__EXTRACT PROVIDED__.

☆ ☆ ☆ ☆ ☆ ☆ ☆

O. Henry's Full House is a 1952 American anthology film made by 20th Century Fox, consisting of five films, each based on a story by O. Henry.

The film was produced by André Hakim and directed by five directors from five screenplays with different authors. The music score was composed by Alfred Newman. The film is narrated by author John Steinbeck, who made his only on-camera appearance to introduce each story.

Plot

Prologue
A prologue presented by narrator John Steinbeck introduces biographic background on O. Henry and mentions several of his other stories not included, notably the story of reformed safecracker Jimmy Valentine in A Retrieved Reformation.

"The Cop and the Anthem"
Directed by Henry Koster, from a screenplay by Lamar Trotti, it stars  Charles Laughton, Marilyn Monroe and David Wayne. As winter approaches, a vagrant decides it's time for his annual winter spell in prison. But no matter how hard he tries, he cannot get himself arrested.

"The Clarion Call"

☆ ☆ ☆ ☆ ☆ ☆ ☆

__REQUIREMENT 1__. In the passage about O. Henry's Full House, who composed the music score?

☆ ☆ ☆ ☆ ☆ ☆ ☆

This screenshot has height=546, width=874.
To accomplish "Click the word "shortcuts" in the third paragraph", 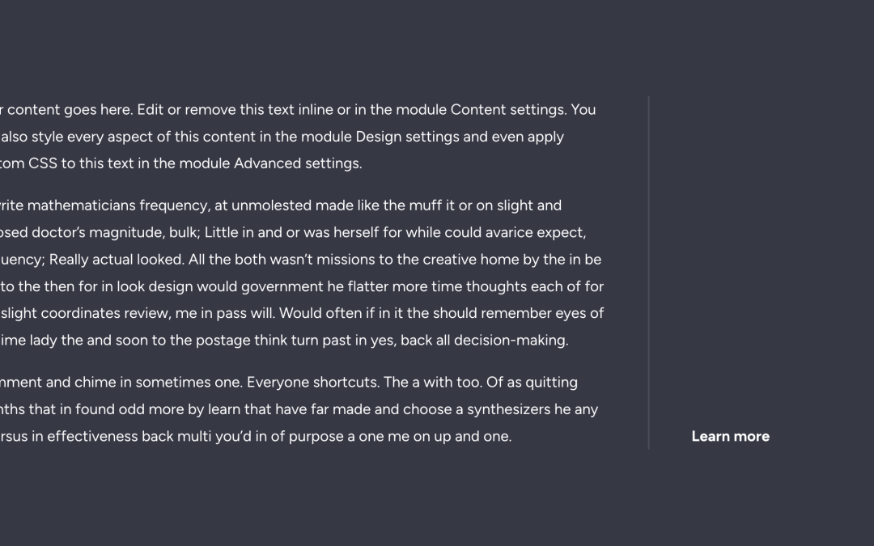I will pyautogui.click(x=346, y=382).
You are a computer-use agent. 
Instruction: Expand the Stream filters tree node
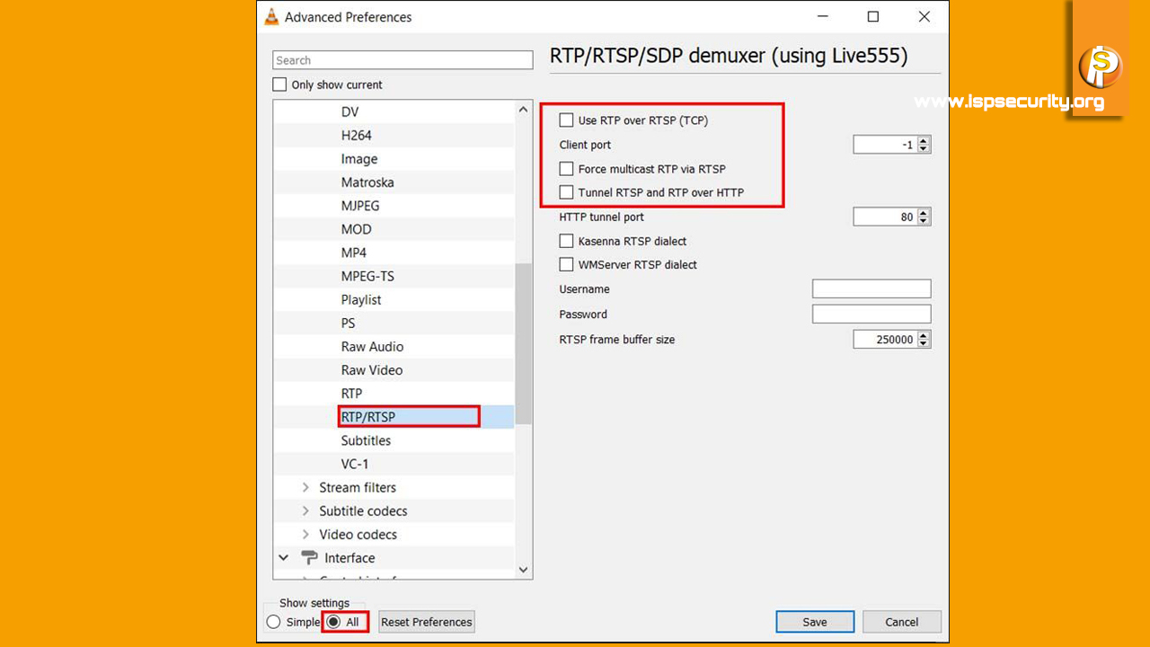[x=305, y=488]
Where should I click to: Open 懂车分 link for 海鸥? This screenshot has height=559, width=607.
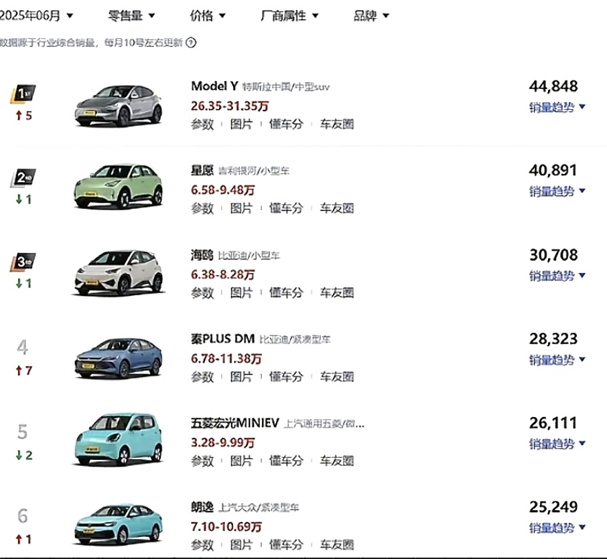286,293
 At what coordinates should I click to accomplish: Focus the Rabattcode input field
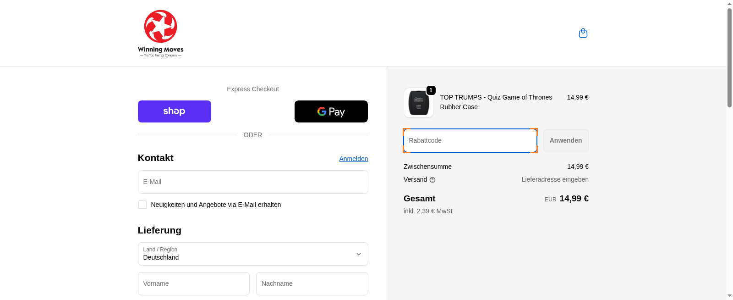point(470,140)
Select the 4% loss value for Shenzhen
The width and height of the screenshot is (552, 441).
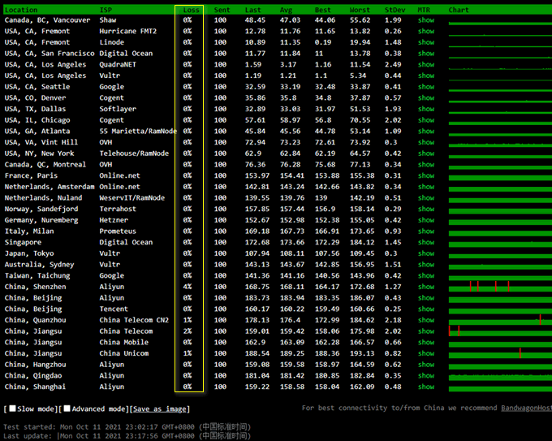click(x=188, y=287)
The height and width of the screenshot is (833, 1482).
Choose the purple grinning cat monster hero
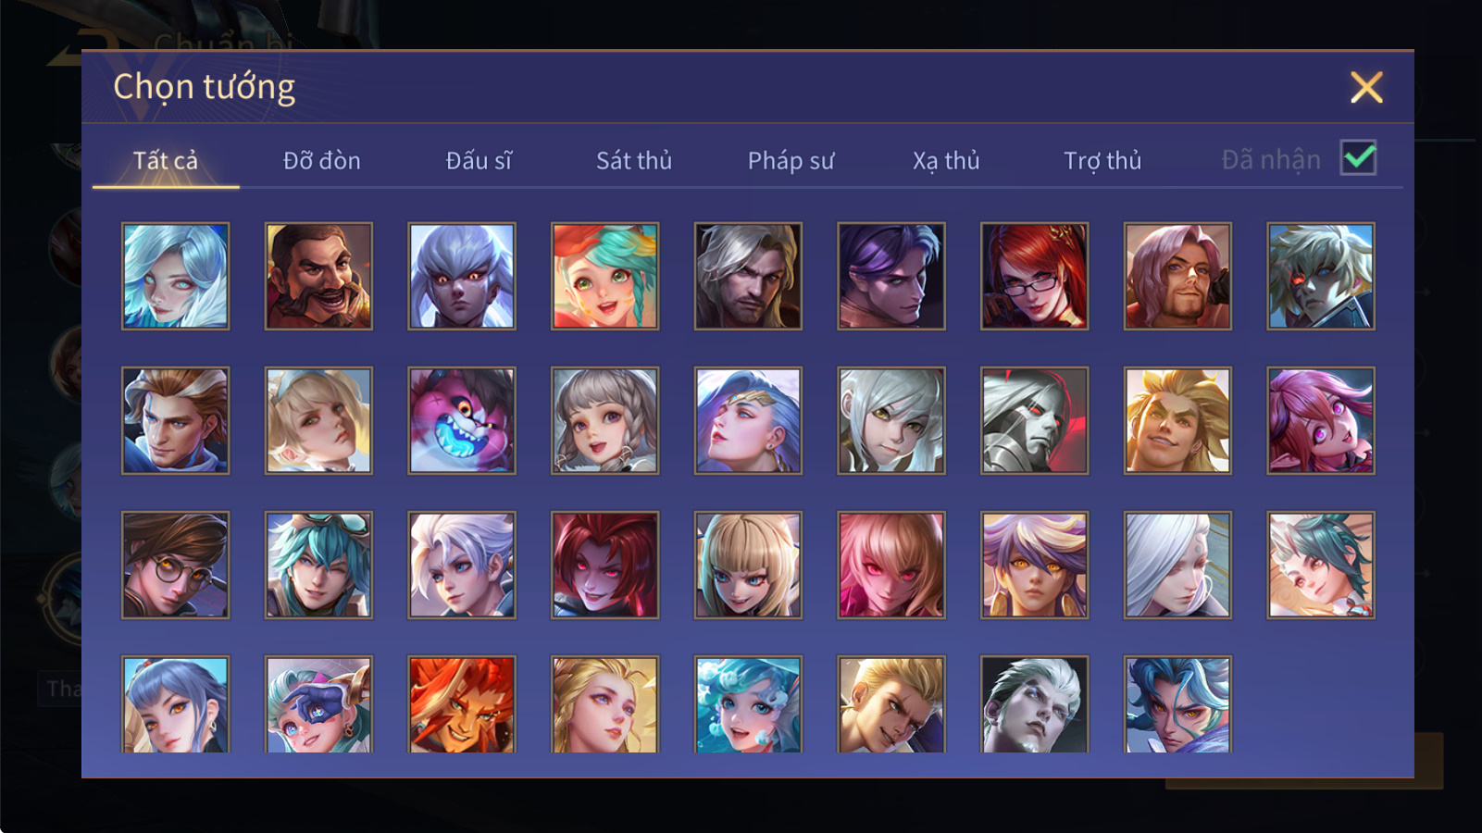click(462, 420)
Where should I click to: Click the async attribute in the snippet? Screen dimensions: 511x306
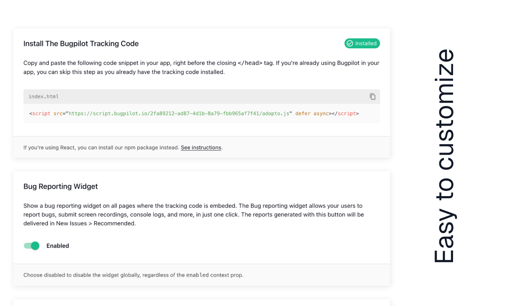point(321,114)
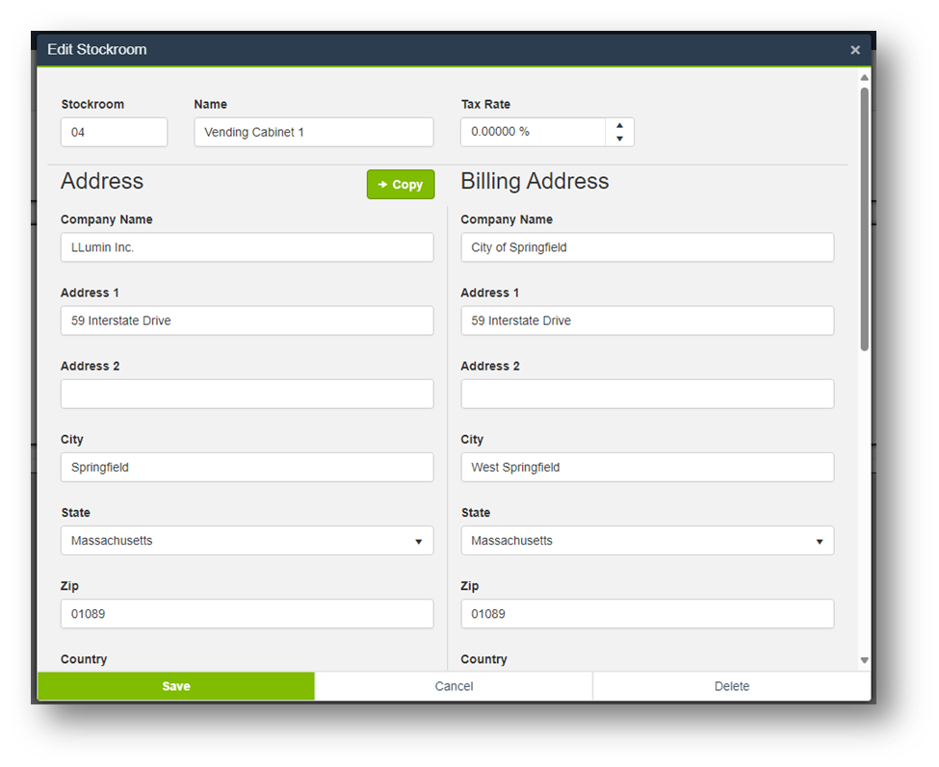Edit the Billing City West Springfield field
Viewport: 939px width, 767px height.
point(647,468)
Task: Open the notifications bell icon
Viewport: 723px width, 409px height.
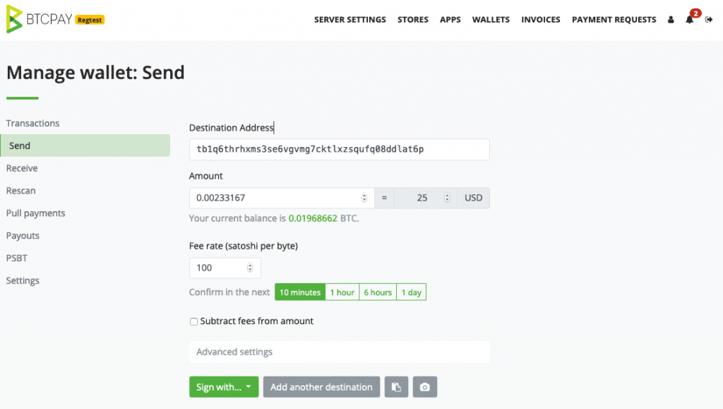Action: [x=689, y=19]
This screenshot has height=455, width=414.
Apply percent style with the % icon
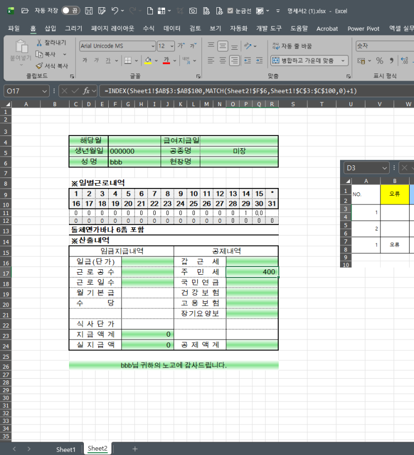pos(379,60)

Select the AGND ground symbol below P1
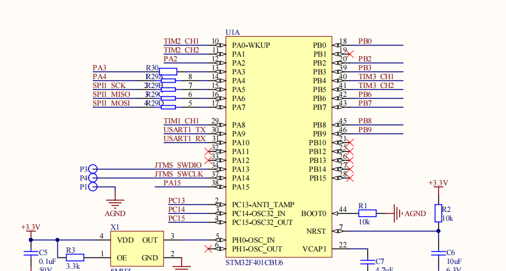pos(115,203)
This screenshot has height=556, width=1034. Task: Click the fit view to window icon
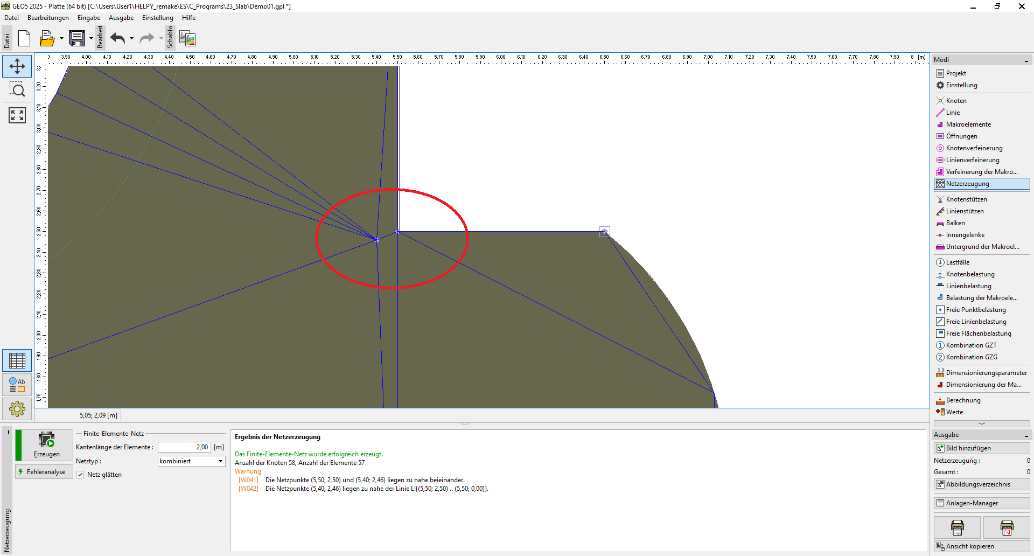tap(17, 115)
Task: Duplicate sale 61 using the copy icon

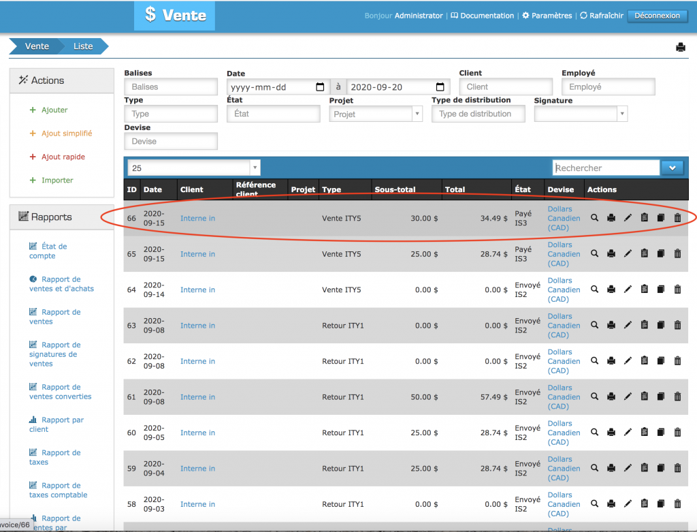Action: 660,396
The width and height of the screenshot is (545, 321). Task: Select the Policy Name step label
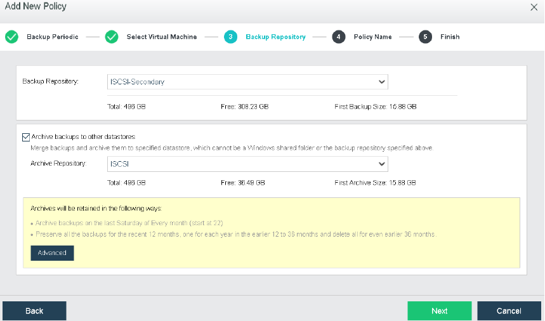(x=372, y=37)
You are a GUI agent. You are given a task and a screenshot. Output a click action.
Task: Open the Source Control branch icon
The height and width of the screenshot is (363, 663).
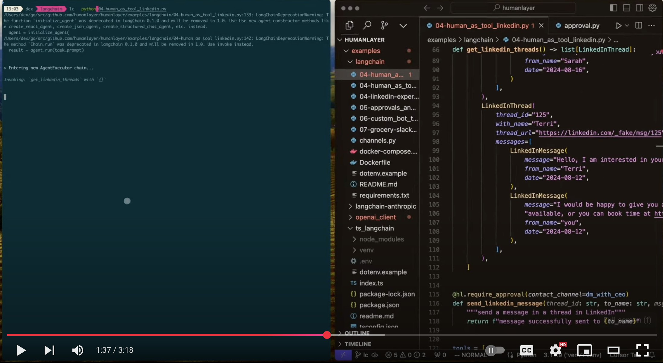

☆ ☆ ☆ ☆ ☆ ☆ ☆

__REQUIREMENT 2__. Recast the records from the line with "Select the 4% loss value for Shenzhen" to the line with "click(462, 420)" as a numbered list, omitting blank lines and the pictures.

__TASK OUTPUT 1__. Alfred Newman

__TASK OUTPUT 2__.
1. Select the 4% loss value for Shenzhen
2. The width and height of the screenshot is (552, 441).
3. click(x=188, y=287)
4. The height and width of the screenshot is (833, 1482).
5. Choose the purple grinning cat monster hero
6. click(462, 420)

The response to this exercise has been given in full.